面接では、次のように聞くことができます。
職場の実情を知るための質問
「こちらの職場で、介護職員が大変だと感じやすい業務は何でしょうか?」
「入職した方が最初につまずきやすいことを教えていただけますか?」
「現在、職場で改善に取り組んでいる課題はありますか?」
「忙しくなりやすい時間帯はいつでしょうか?」
課題を隠さず説明し、改善方法まで話してくれる職場であれば、入職後のギャップを減らしやすくなります。
雇用条件は口頭だけで終わらせない
面接で希望条件を伝え、採用担当者から了承を得ても、口頭の約束だけでは認識の違いが起こることがあります。
特に、次の条件は文書で確認しましょう。
・雇用形態
・契約期間
・試用期間
・就業場所
・仕事内容
・勤務時間
・休日
・給与と手当
・固定残業代
・退職に関するルール
夜勤回数や勤務曜日など、個別に相談した条件がある場合は、どのように扱われるか確認してください。

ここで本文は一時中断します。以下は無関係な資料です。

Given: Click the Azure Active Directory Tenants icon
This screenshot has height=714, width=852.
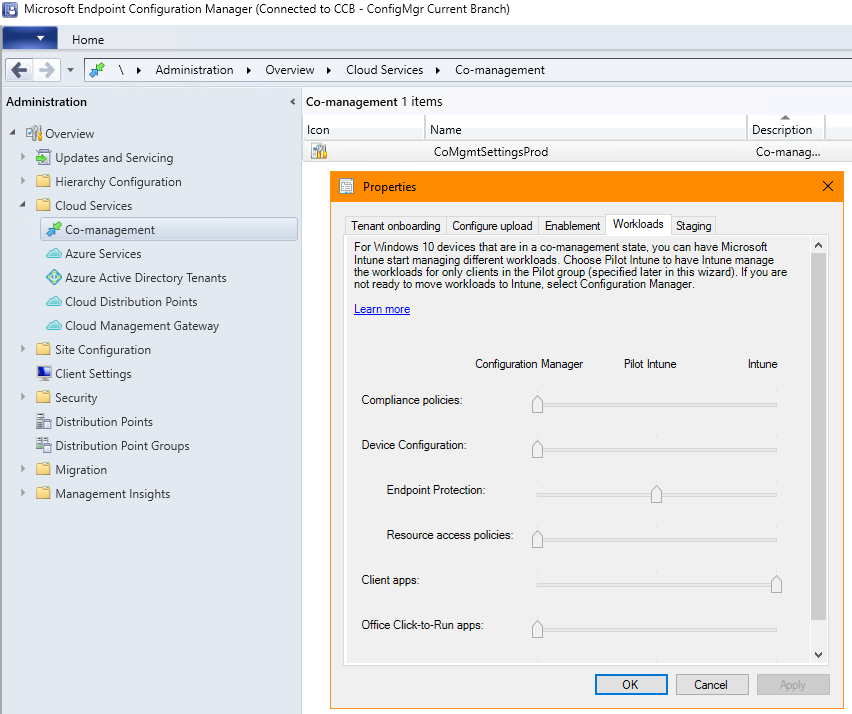Looking at the screenshot, I should click(54, 278).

不明な点が残っている場合は、入職を決める前に質問することが大切です。
自分を守る判断も転職成功の一部と考える
介護職では、人手不足や利用者さんへの申し訳なさから、退職することに罪悪感を抱く人もいます。
しかし、職員一人が限界まで我慢することで成り立つ職場は、長く働き続けられる環境とはいえません。
転職は、今の職場から逃げることではなく、働き方を見直す選択肢の一つです。
同時に、転職すればすべてが解決すると考えず、自分が負担に感じることや必要な条件を整理する必要があります。
この記事のまとめ
・介護職の転職では、求人票と実際の働き方の違いが失敗につながりやすい
・給与は月給総額だけでなく、基本給や手当、夜勤回数まで確認する
・転職前に、今の職場を辞めたい理由と譲れない条件を整理する
・面接では、残業、休日、夜勤体制、教育期間を具体的に質問する
・職場見学では、設備だけでなく職員の声かけや利用者さんへの対応を見る
・雇用条件は口頭説明だけでなく、書面でも確認する
・入職後に合わないと感じたら、慣れの問題と職場環境の問題を分けて考える
介護職の転職で後悔しないためには、「有名な法人だから」「給与が高いから」「すぐ採用されたから」という理由だけで決めないことが大切です。
自分が何を変えたいのかを明確にし、複数の求人を比較しながら、働き方を具体的に確認しましょう。
すべての希望を満たす職場が見つからなくても、譲れない条件が守られ、疑問を相談できる環境であれば、転職後の負担を減らしやすくなります。